Mc.16,9-15 (6/04/2024)
9 Toen Jezus in de vroegte van de eerste dag was opgestaan,
verscheen hij het eerst aan Maria van Magdala,
van wie hij zeven demonen had weggedreven.
10 Ze ging het berichten aan wie met hem was
en die nu treurden en weeklaagden.
11 Toen zij hoorden dat hij leefde
en door haar was gezien,
vertrouwden zij het niet.
12 Maar hierna verscheen hij,
in een andere vorm, wandelend,
aan twee van hen die onderweg waren buiten de stad.
13 Ook zij gingen het berichten aan de anderen,
maar ook hen vertrouwden zij niet.
14 Wat later toonde hij zich aan de elf,
terwijl ze aan tafel waren.
Hij maakte hen een verwijt
over hun gebrek aan vertrouwen
en de verhardheid van hun hart,
omdat ze geen vertrouwen hadden geschonken
aan wie hem hadden gezien als de opgestane.
15 Jezus zei tegen hen [zijn leerlingen]:
“Ga de hele wereld in
en verkondig de bevrijdende boodschap
aan de gehele schepping!”
De leerlingen moeten zich ellendig gevoeld hebben toen Jezus gedood werd. Al hun vertrouwen verdwijnt als sneeuw voor de zon.
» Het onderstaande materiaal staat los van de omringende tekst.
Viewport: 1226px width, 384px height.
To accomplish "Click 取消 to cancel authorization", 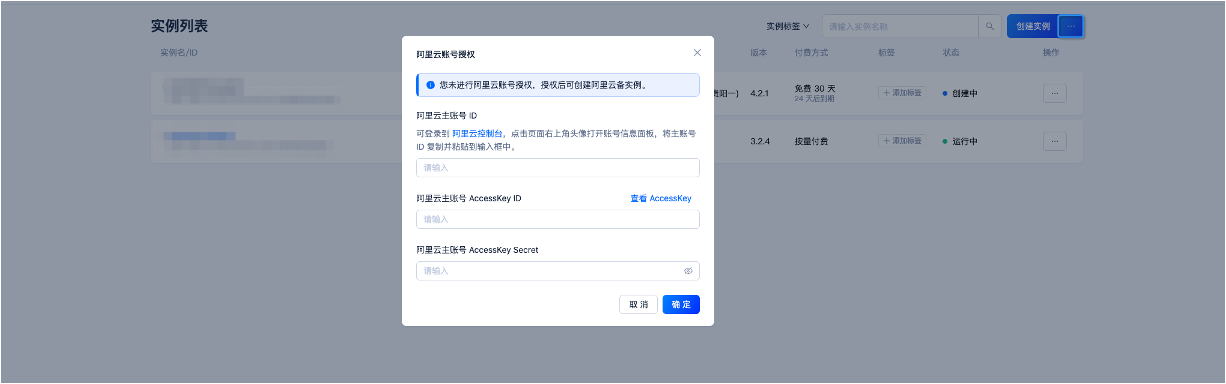I will click(638, 304).
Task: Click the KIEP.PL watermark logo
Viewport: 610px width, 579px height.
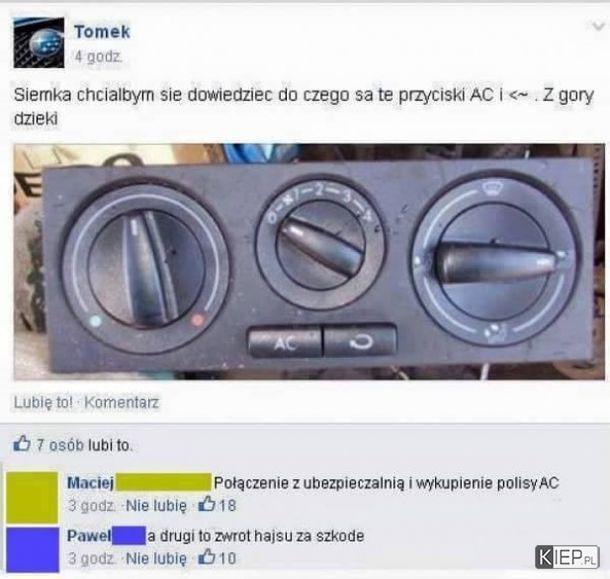Action: coord(567,557)
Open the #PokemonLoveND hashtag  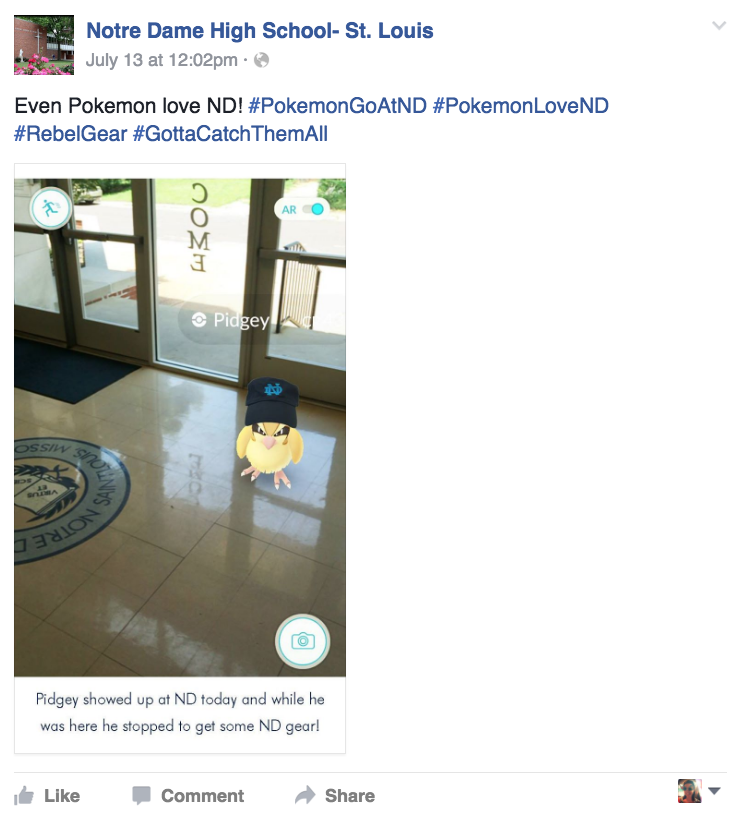pyautogui.click(x=521, y=106)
Misschien vragen ze zich wel af waaraan ze hun leven toevertrouwd hebben? Hebben ze het dan helemaal verkeerd aangevoeld? Zijn ze zichzelf achternagelopen? Maar vooral: Hoe moet het nu verder? … Noch Maria Magdalena, noch de twee leerlingen slagen erin om het verharde hart van de anderen open te breken. Alles in hen zit vast. Het enthousiasme en het geloof van de drie is niet voldoende om hen opnieuw in beweging te brengen. Ze laten zich niet overtuigen. Het is duidelijk niet vanzelfsprekend om voorbij verdriet opnieuw tot vertrouwen te komen.
En wanneer Jezus zelf hen treft, krijgen ze van hem de volle laag. Hij zet hen op hun plaats. Hij spreekt hen verwijtend toe over hun gebrek aan vertrouwen.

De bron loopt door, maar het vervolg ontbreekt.